After showing great play night in and night out, we have to wonder, are we getting an early look at what is going to happen in Dallas next season? Andrew Bogut has not just been good in these Olympics. He has been dominant.
Let’s take a look at how Bogut has impacted the court on both ends.
It is no secret that the Dallas Mavericks brought Andrew Bogut in as a defensive anchor for the team. As one of the premier shot blockers in the game, Bogut has made his presence known in the middle.
Bogut’s rebounding has also been stellar in his career. With a career per game average of 8.9 rebounds, including 6.4 defensive rebounds, he has made his case for an above average rebounder in the league.

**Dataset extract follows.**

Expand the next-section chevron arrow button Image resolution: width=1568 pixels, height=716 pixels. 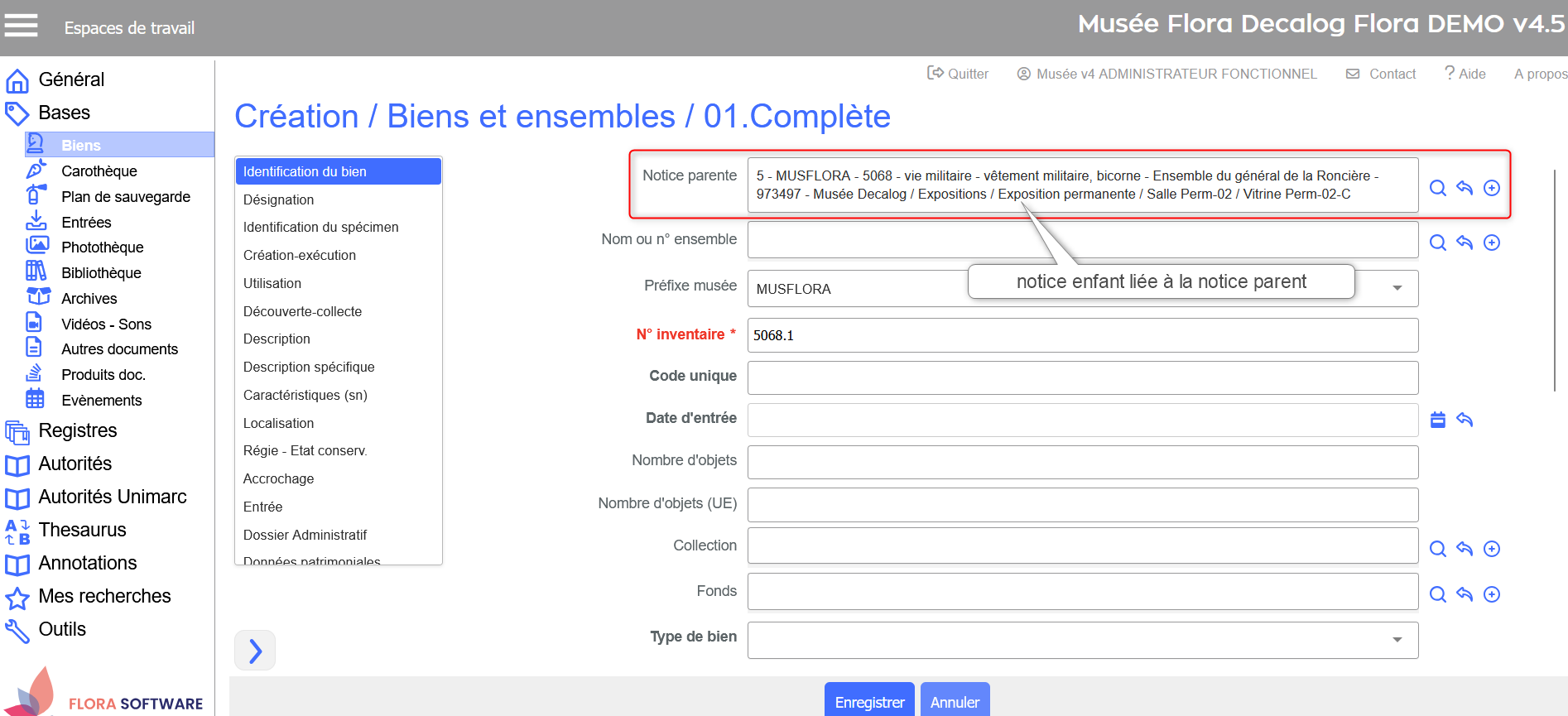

In the 2016 Rio Games, his rebounding has diminished some, which is expected in the different format. Having 8 fewer minutes per game than the NBA will make a difference in the statistical impact, which should explain the decline in rebounds.
However, even with the fewer minutes of playing time, Bogut has stuck with his above the rim presence on defense. Career averages of 2 blocks per game in the NBA have translated to 1.8 in the Olympics. That includes 3 blocks against heavy favorites, Team USA.

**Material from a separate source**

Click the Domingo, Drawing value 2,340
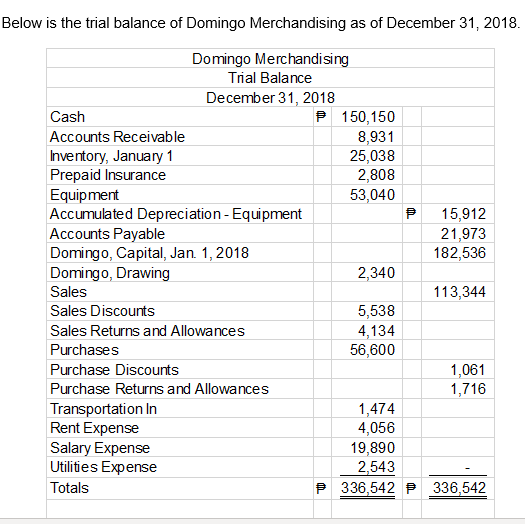 (x=376, y=273)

No matter the case from these Olympics, Andrew Bogut is expected to be a defensive powerhouse for a desperate Dallas team this coming season. Blocking and rebounding will be big parts of his game and will be needed working alongside Dirk Nowitzki.
Surprisingly, being on a team with players like Stephen Curry, Klay Thompson, and Draymond Green makes offense a little bit less important for players like Bogut. For that reason, his offensive game has taken a downturn since joining the Warriors.
That does not mean that his offensive abilities have left him completely though. During his time with the Milwaukee Bucks, Andrew Bogut averaged 14.4 points per game. That includes a 2009-10 season in which he averaged an impressive 17.7 points per game.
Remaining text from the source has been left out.